Provided text |
Source: Primary Data, 2020.

Discussion

Based on the results of the observations, it was found that several wells were dug less than 10 meters from pollutant sources, such as garbage dumps and incinerators, septic tanks and sewers. The results of the interviews revealed that the water from the dug wells was used by the local community for bathing and washing purposes, but they did not use it for cooking or as drinking water. One of the 10 samples taken has a cloudy yellow color, but based on the results of interviews in other locations it is known that the well water tastes salty and cloudy and smells during the dry season.

The results of measurements of microplastics levels in the 8 dug wells samples were all positive abundance microplastics. The most common types of microplastics were in the form of fiber by 70 (72%) and fragments by 27 (28%). Several other studies have also found that fiber microplastics are more common in surface water.11–14 In several other waters, microplastic fragments were found more frequently than fiber types.15–17 Apart from waters and sediments, fragment-type microplastics are also found in plastic drinking water bottles.18 Fiber microplastics are more commonly found because they come from community activities around dug wells.

Task 1 |
In the dug-well passage, return everything from "Source: Primary Data, 2020." down to "the dry season.".
Task 2 |
Answer these questions from the dug-well passage.
(a) For what purposes did the local community use the water from the dug wells?
(b) Which type of microplastic was most common, and in what number and percentage?
(c) Apart from waters and sediments, where are fragment-type microplastics also found?
Use only the dug-well passage.

The data |
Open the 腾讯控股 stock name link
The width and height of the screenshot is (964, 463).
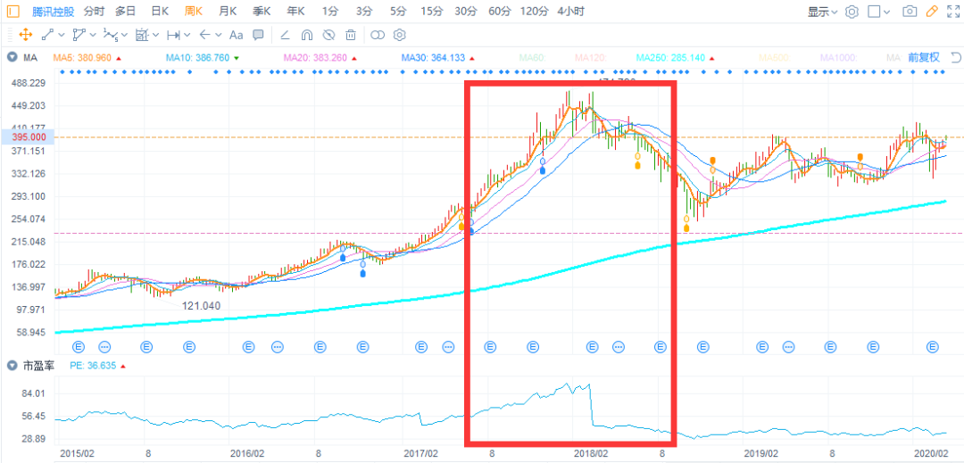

Exercise response 1 |
Source: Primary Data, 2020.

Discussion

Based on the results of the observations, it was found that several wells were dug less than 10 meters from pollutant sources, such as garbage dumps and incinerators, septic tanks and sewers. The results of the interviews revealed that the water from the dug wells was used by the local community for bathing and washing purposes, but they did not use it for cooking or as drinking water. One of the 10 samples taken has a cloudy yellow color, but based on the results of interviews in other locations it is known that the well water tastes salty and cloudy and smells during the dry season.

Exercise response 2 |
(a) Bathing and washing.
(b) Fiber, at 70 (72%).
(c) In plastic drinking water bottles.